Polit-Talkshow „Maischberger“

„Werden Sie nicht affig, Herr Heil“: Chrupalla gerät mit SPD-Politiker aneinander

Bei Sandra Maischberger geraten Hubertus Heil und  Tino Chrupalla heftig aneinander. Im Zentrum steht dabei der Krieg in der Ukraine.

Tino Chrupalla (AfD) war am Mittwochabend bei „Maischberger“ zu Gast.
Tino Chrupalla (AfD) war am Mittwochabend bei „Maischberger“ zu Gast.HMB-Media/imago

Die Gäste bei der ARD-Polittalkshow „Maischberger“ haben am Mittwochabend über die US-Politik unter Präsident Donald Trump sowie über den Krieg in der Ukraine diskutiert. Zu Gast waren dabei Ex-Arbeitsminister Hubertus Heil (SPD), AfD-Bundessprecher Tino Chrupalla, Unternehmens- und Politikberater Roland Berger sowie die Journalisten Constantin Schreiber (Axel Springer), Anna Lehmann (taz) und Kristina Dunz (RND).

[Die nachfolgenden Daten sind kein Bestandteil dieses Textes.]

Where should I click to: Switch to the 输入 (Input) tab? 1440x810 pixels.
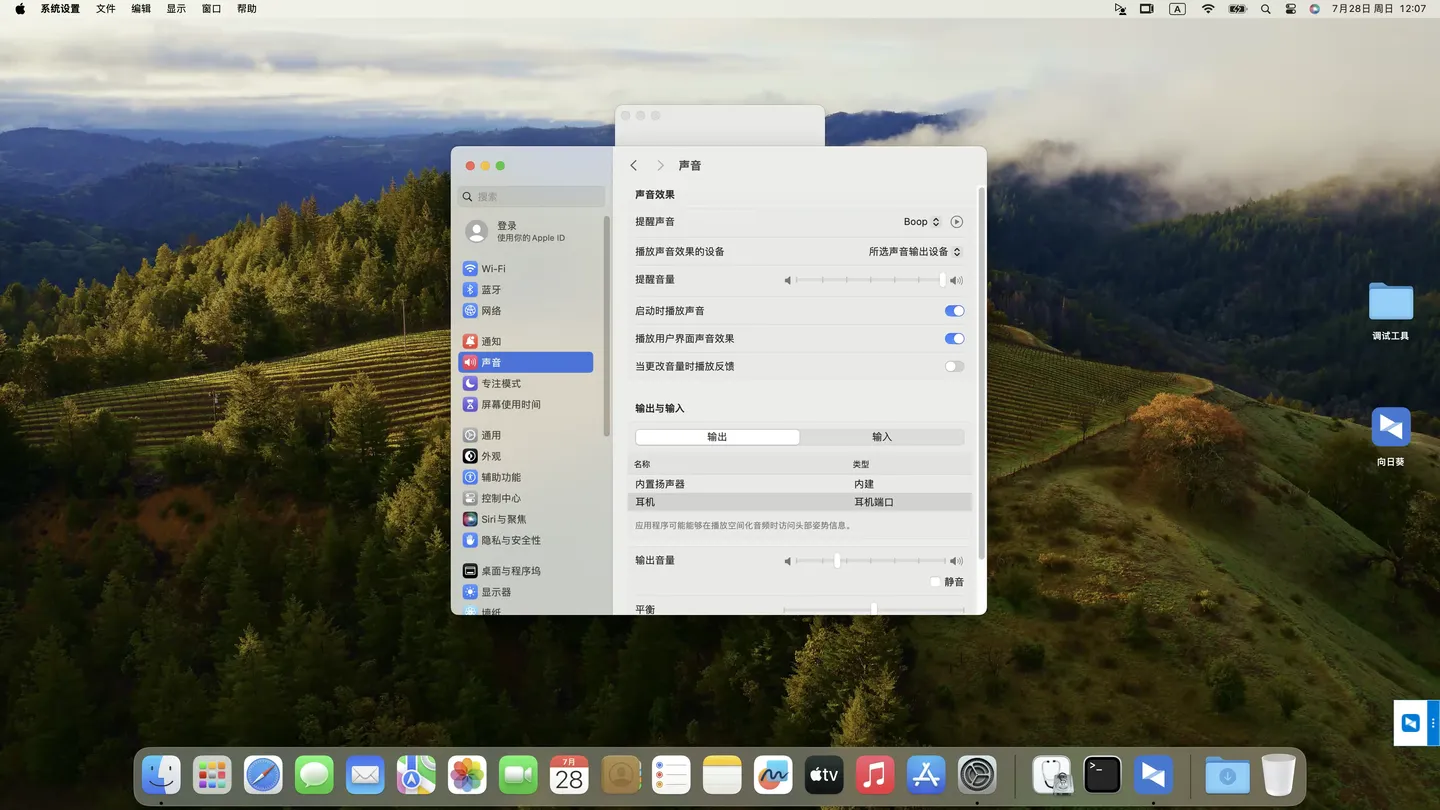click(x=881, y=437)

Dabei kam es zu einem hitzigen Wortgefecht zwischen Heil und Chrupalla. Im Mittelpunkt stand die Frage, ob die gezielten russischen Angriffe auf ukrainische Infrastruktur als Kriegsverbrechen einzustufen seien.

Heil zu Chrupalla: „Das sind Kriegsverbrechen“

Während Heil die Frage ohne Zögern bejahte, wich Chrupalla zunächst aus. Auf Heils Nachfrage, ob das Zerbomben von Infrastruktur, um Menschen bei minus 20 Grad erfrieren zu lassen, kein Kriegsverbrechen sei, antwortete Chrupalla: „Um Menschen erfrieren zu lassen – so weit würde ich nicht gehen.“ Später bezeichnete Chrupalla die Angriffe als „Verbrechen“. Heil ließ jedoch nicht locker: „Das sind Kriegsverbrechen. Warum verniedlichen Sie das?“ Daraufhin entgegnete Chrupalla verärgert: „Werden Sie nicht affig, Herr Heil.“

SPD-Politiker Heil erhob in der Sendung schwere Vorwürfe gegen die AfD. Er warf Chrupalla mehrfach vor, russische Positionen zu vertreten. „Wenn wir das zusammenfassen, sind das alles eins zu eins Positionen des Kreml. Sie haben nicht einen Satz zu Sicherheitsgarantien für die Ukraine gesagt.“

Heil bezeichnete Chrupalla als „trojanisches Pferd Putins in Deutschland“ und weiter als „Vertreter Russlands im Westen“. Der AfD-Chef wies dies zurück und betonte, seine Partei mache „mehr für den Frieden als die SPD“. Heil entgegnete: „Putins Interessen vertreten ist keine Friedenspolitik. Ein Gewaltfrieden würde Putin nur hungriger machen“.

Uneinig waren sich Heil und Chrupalla auch bei der Bewertung von Donald Trump. Chrupalla attestierte Trump „einen gewöhnungsbedürftigen Umgang bei Verhandlungen“. In der Migrationspolitik sei Trump  allerdings „ein Vorbild“, so Chrupalla.

Chrupalla: „Wer ist Maximilian Krah?“

Als Moderatorin Sandra Maischberger ihn auf den tödlichen Vorfall bei einer Kontrolle der US-Abschiebebehörde ICE in Minneapolis ansprach, bei dem eine Frau erschossen wurde, ruderte Chrupalla zurück: „Das kann man in dieser Art und Weise natürlich nicht unterstützen“.

Zur Grönland-Politik des US-Präsidenten erklärte Chrupalla, die Insel gehöre zu Europa und Dänemark. Auf den Hinweis, dass AfD-Politiker Maximilian Krah Grönland dem amerikanischen Kontinent zugeordnet hatte, distanzierte sich Chrupalla: „Wer ist Maximilian Krah? Der hat keine Funktion in der Partei“. Krah war Spitzenkandidat der AfD bei der Europawahl, ihm wurde von der Partei später das Auftreten bei Wahlkampfveranstaltungen verboten. 2025 zog Krah in den Bunestag ein und legte sein Mandat im EU-Parlament nieder.